Threats of military action on Iran as well as a possible de facto attack are illegal

Threats of military action on Iran as well as a possible de facto attack are illegal News Unspun, which is an alternative analysis source to mainstream news media, said four major news websites have suggested an attack on Iran “attack on Iran would violate international law” only in four articles while they have ran 31 articles suggesting “Iran has, could have, or might violate international law.”
News Unspun said it has examined the stories on the BBC, The Guardian, The Independent and The Telegraph since October 1, 2011.
“In the media, one fact is not (yet) up for debate,” the alternative viewpoint website said.
“That any invasion of Iran would be a violation of international law - even if Iran was in the process of developing nuclear weapons. The United Nations Charter also outlaws the ‘threat of the use of force’, an act in which much of the media, in its uncritical stance towards government threats, has made itself complicit,” it added.
News Unspun said The Guardian, The Independent and The Telegraph failed to make even one reference to the illegality of a war on Iran in their news sections over the past six months while the BBC only mentioned the issue once in the period in an article name “How would Iran respond to an Israeli attack?”
According to News Unspun, The Guardian refused to acknowledge the fact itself leaving the reference to the illegality of an attack on Iran for its “Comment is Free” section, which published three articles that “correctly pointed out that an invasion would violate international law.”
The BBC’s article on March 7, 2012 said “for all the uncertainties as to whether Israel would attack Iran and indeed how Iran might respond, one thing is clear - in terms of international law, such a strike would be illegal.”
The website however silenced the matter in its earlier twin article “How Israel might strike at Iran” (February 27, 2012).

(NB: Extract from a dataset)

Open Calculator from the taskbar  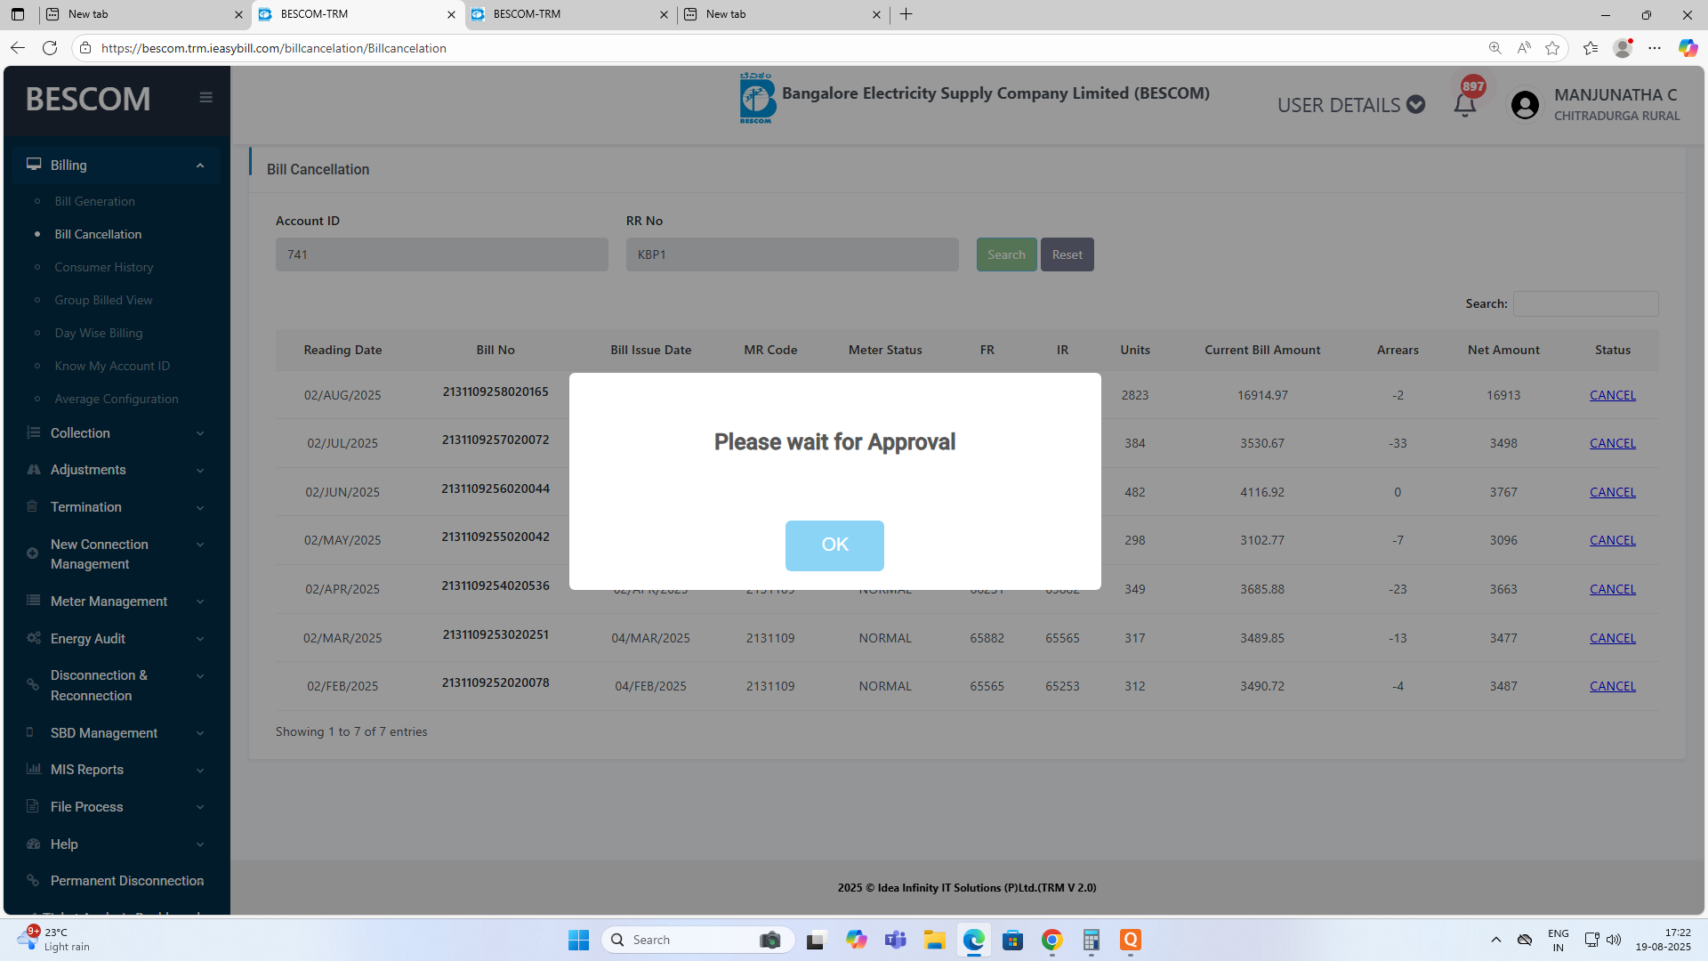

The Guardian’s Comment is Free articles were more specific on the subject.
“Repeatedly threatening Iran with a military attack, thinly disguised under the phrase 'all options are on the table' and publicly announcing that the west must use covert operations to sabotage Iran’s nuclear programme (as John Sawers, the head of MI6, demanded two years ago), are only two examples of the UK’s disrespect for the UN charter,” Abbas Edalat wrote on December 1, 2011 on the website.
In another article on February 21, 2012, Seumas Milne echoed that perspective saying “British defence establishment’s Royal United Services Institute, points out, such an attack would be entirely illegal: ‘There is no basis in international law for preventative, rather than pre-emptive, war’.”
The issue was also brought up by Saeed Kamaliu Denghan on March 21, 2012.
News Unspun said the Guardian website further tried to hide the illegality of a military strike on Iran running 14 articles -- and in its news section rather than in its Comment section - that “have insinuated violation of international law on the part of Iran.”
The BBC nine such articles with The Independent and The Telegraph publishing six and two similar stories respectively.
“The media takes little interest in informing us that threats of war, and war itself, are illegal… Government claims that Iran has either acted or is threatening to act outside of international law are, however, free to flourish and propagate their way through the mainstream,” News Unspun said.
Iran’s envoy to the International Atomic Energy Agency Ali Asghar Soltanieh underlined that point on the sidelines of a meeting of the IAEA’s Board of Governors in Vienna earlier this month.
"According to the Resolution 533 in 1990, any attack or threat of attack on [Iran’s] nuclear institutions or facilities is a violation of the United Nations Charter, the IAEA’s statute and international law," he said.